Felix Grabenbauer1, Astrid Katzer1, Dmitri Sisario2, Simon Memmel1, Michael Flentje1,*, Vladimir L. Sukhorukov2,* and Cholpon S. Djuzenova1,*

1Department of Radiation Oncology, University Hospital of Würzburg, Würzburg, Germany

2Department of Biotechnology and Biophysics, University of Würzburg, Würzburg, Germany

*These (senior) authors contributed equally to this work

Correspondence to:

Cholpon S. Djuzenova, email: djuzenova_t@ukw.de

Keywords: cell cycle arrest; colony survival; DNA damage; histone γH2AX; radiation sensitivity

Received: August 09, 2018    Accepted: November 26, 2018    Published: December 21, 2018

ABSTRACT

Targeting MEK protein in cancer cells usually leads to acquired resistance to MEK inhibitors and activation of the prosurvival protein Akt.
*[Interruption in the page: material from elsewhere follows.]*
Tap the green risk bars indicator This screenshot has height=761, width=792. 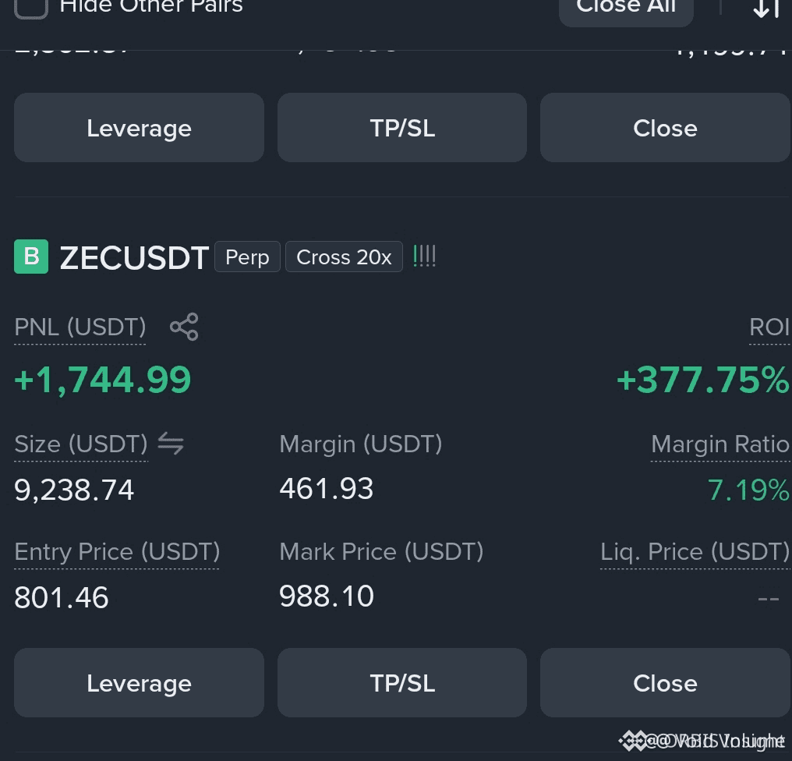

Since both MEK and Akt are clients of the Hsp90 chaperone system, the present study explores the responses of irradiated lung carcinoma A549 and glioblastoma SNB19 cell lines to combined MEK and Hsp90 inhibition. Unexpectedly, the MEK inhibitor PD184352 administered 24 h prior to irradiation, enhanced cell survival through upregulation of not only MEK and Erk1/2 but also of Akt. In contrast, PD184352 added 1 h before irradiation strongly reduced the expression of Erk and did not upregulate Akt in both cell lines. As a result, the MEK inhibitor increased the radiosensitizing effect of the Hsp90 inhibitor NVP-AUY922 in glioblastoma SNB19 cells. Possible reasons for the enhanced cell killing under this short-term pretreatment schedule may be a down-regulation of Erk during or directly after irradiation, increased DNA damage and/or a strong G2/M arrest 24 h after irradiation. In addition, an 1-h pretreatment with PD184352 and/or NVP-AUY922 under schedule II induced neither G1 arrest nor up-regulation of p-Akt in both cell lines as it did under schedule I. Yet, a long-term treatment with the MEK inhibitor alone caused a strong cytostatical effect. We conclude that the duration of drug pretreatment before irradiation plays a key role in the targeting of MEK in tumor cells. However, due to an aberrant activation of prosurvival proteins, the therapeutic window needs to be carefully defined, or a combination of inhibitors should be considered.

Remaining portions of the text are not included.